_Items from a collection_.
----------------------------------------

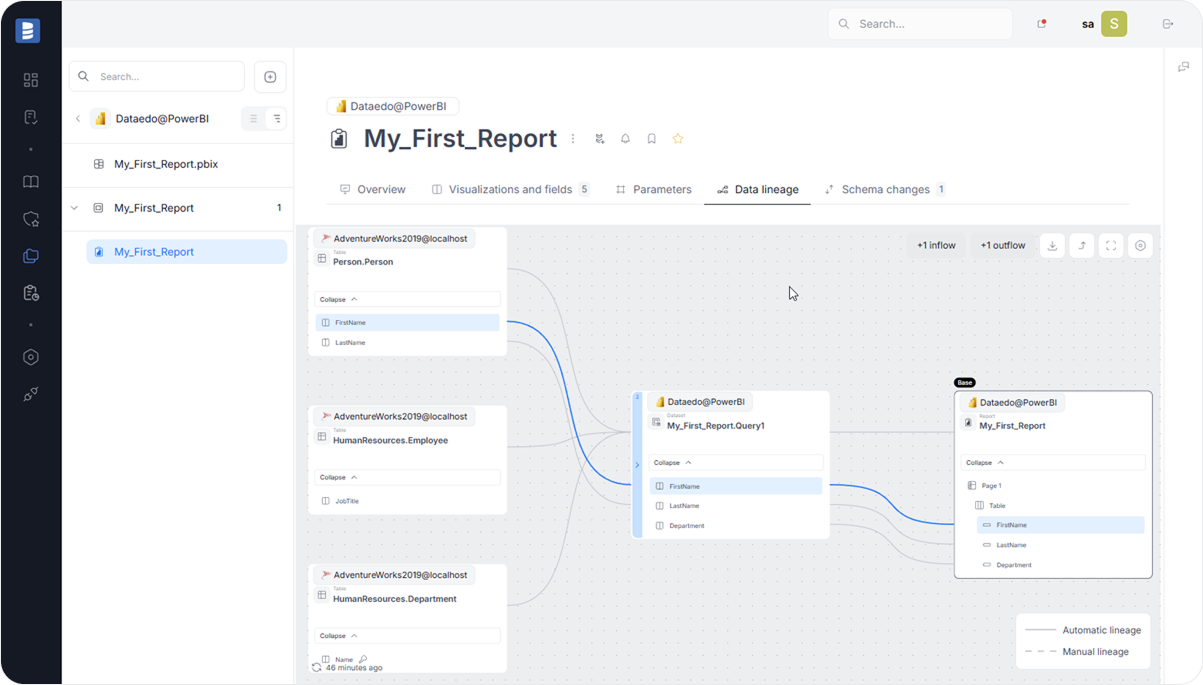Open fullscreen view of the lineage diagram

pos(1111,246)
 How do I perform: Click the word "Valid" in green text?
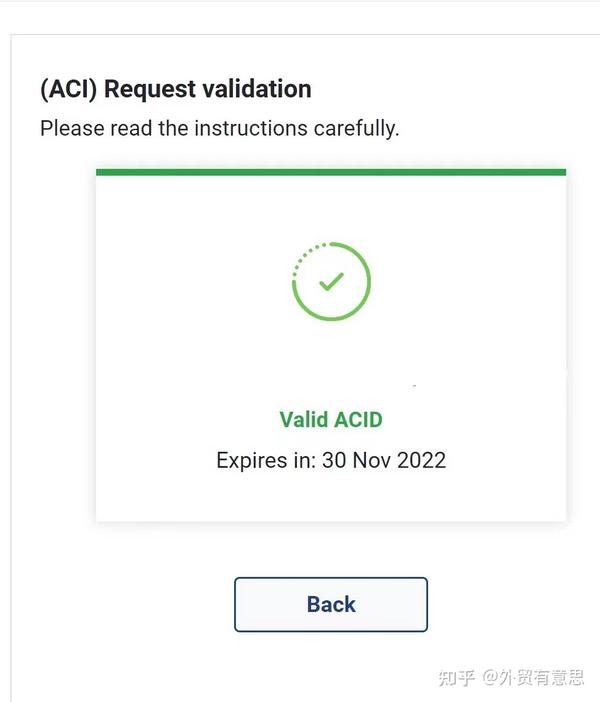point(304,419)
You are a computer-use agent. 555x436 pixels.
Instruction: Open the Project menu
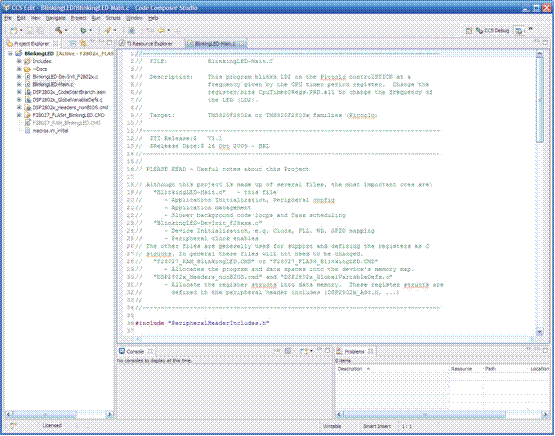pos(78,18)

----------------------------------------

_Goal of the exercise_. Put the items above, from the line containing "You are a computer-use agent. 555x436 pixels." through the end of the items (inclusive), into a two-column CSV with columns instruction and location. Use one row per item, with its text and its answer each in a single quoted field, line breaks replaced by spaces and pictures left out.

_Correct result_.
instruction,location
"You are a computer-use agent. 555x436 pixels. Instruction: Open the Project menu","pos(78,18)"